Diário de Aveiro: Em que pé está o projeto para a qualificação do centro urbano de Estarreja?
Diamantino Sabina: A primeira fase foi lançada a concurso – apenas o projeto. A obra será financiada pelo Portugal 2030 e prevemos que esteja em curso nos próximos dois anos. Com a imprevisibilidade do mercado e morosidade do processo de contratação é sempre difícil prever esse calendário. A reabilitação do miolo da cidade é relevante para a implementação duma nova modernidade urbana e afirmação da cidade. É um convite ao investimento. Aliamos a isso o já incrementado crescimento da cidade para sul e para norte, com novas e renovadas infra-estruturas.

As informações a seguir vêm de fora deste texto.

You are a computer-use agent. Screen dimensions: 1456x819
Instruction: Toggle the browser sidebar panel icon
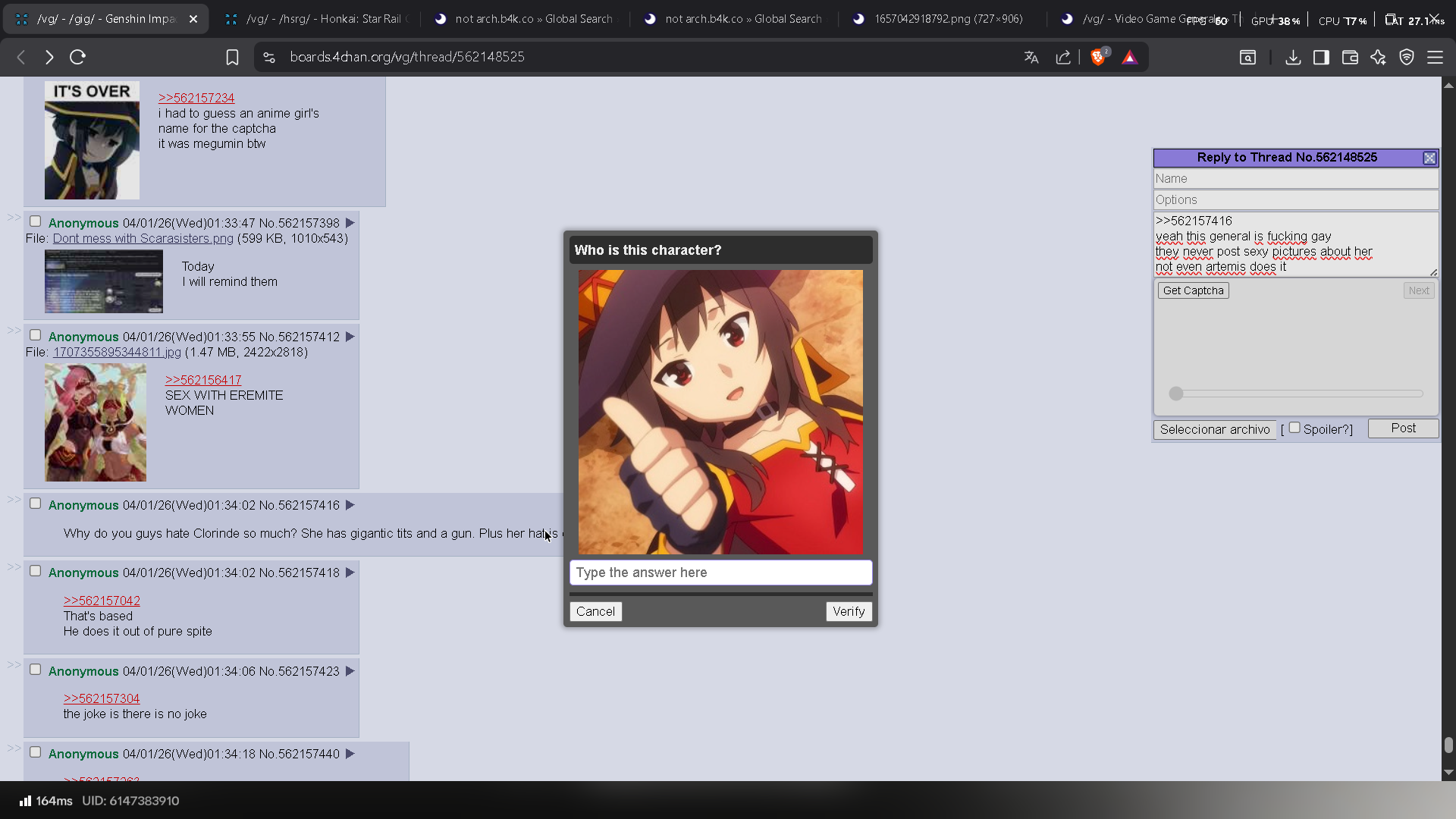click(x=1321, y=57)
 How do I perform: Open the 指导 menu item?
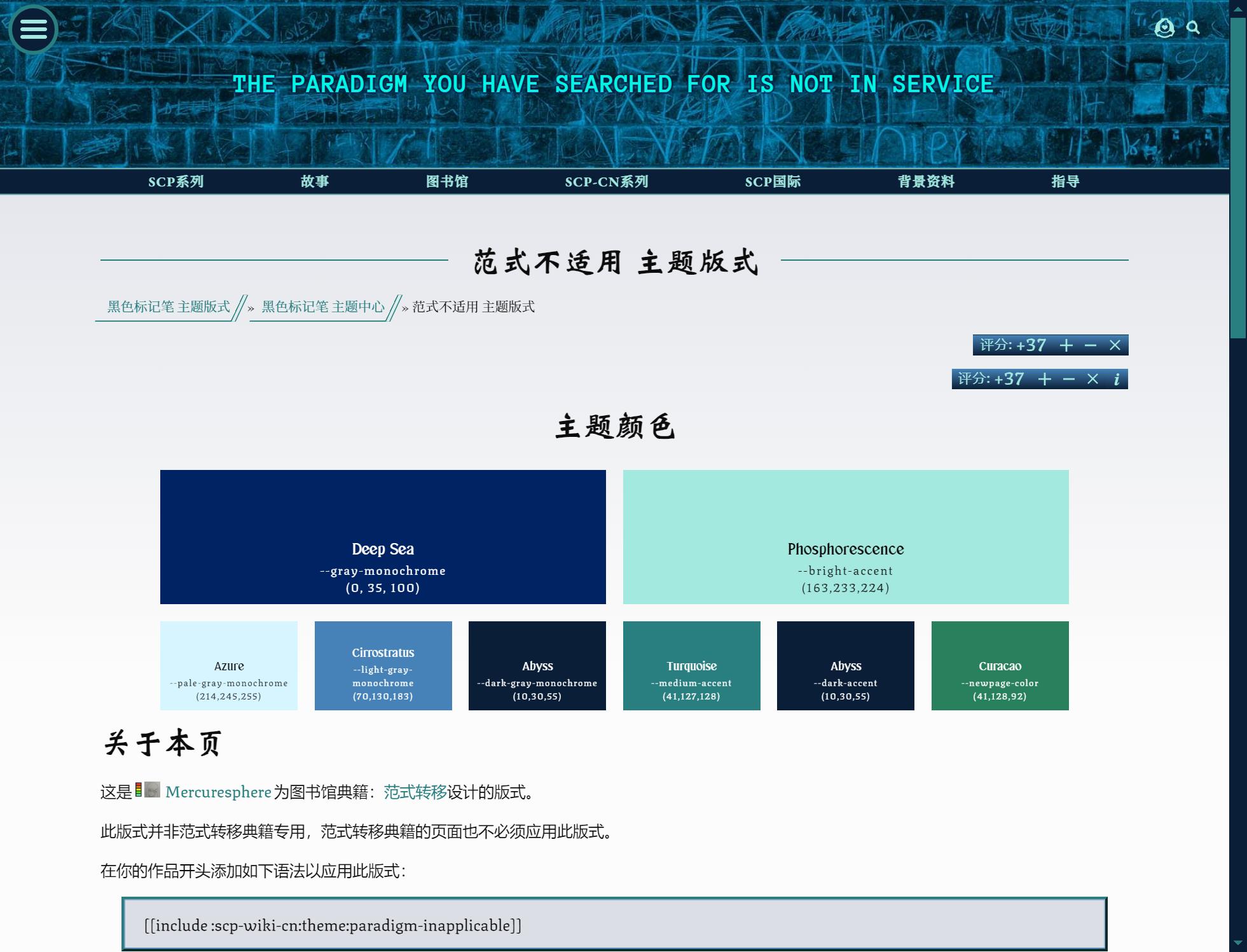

A habitação é um problema preocupante no concelho?
A habitação é um problema preocupante não só em Estarreja mas em todo Portugal continental. Há muito a fazer neste campo e não depende só dos municípios. Depende essencialmente do Estado central e da necessária desburocratização dos processos. Temos de incentivar o investimento em nova construção, é certo, mas não chega. Na minha opinião, a reabilitação é chave. Em Estarreja, dos cerca de 11 mil fogos existentes, 1.870 estão devolutos. A exemplo do nosso esforço nesta senda, todo o perímetro urbano (zona de construção) do concelho é já ARU - Área de Reabilitação Urbana, mas há que implementar novas medidas de estímulo para que parte substancial desses fogos passem a ser utilizados para habitação.
O que vai mudar na Estrada Nacional 109 com a sua municipalização?
A mudança está em curso. A primeira fase, que compreende o troço que inicia em Angeja e acaba na rotunda do Hospital de Salreu, já iniciou. Prevemos que nos próximos três a quatro meses se conclua toda a sua pavimentação. A segunda fase, da rotunda do Falcão a Válega, prevê um investimento mais significativo. Há uma parte do troço que requer uma revisão às infra-estruturas de água (Falcão), tendo sido necessário lançar o concurso em conjunto com a AdRA – Águas da Região de Aveiro. Prevemos o início da obra nos próximos seis a oito meses. Em 2026, toda a EN109 no território de Estarreja estará devidamente pavimentada.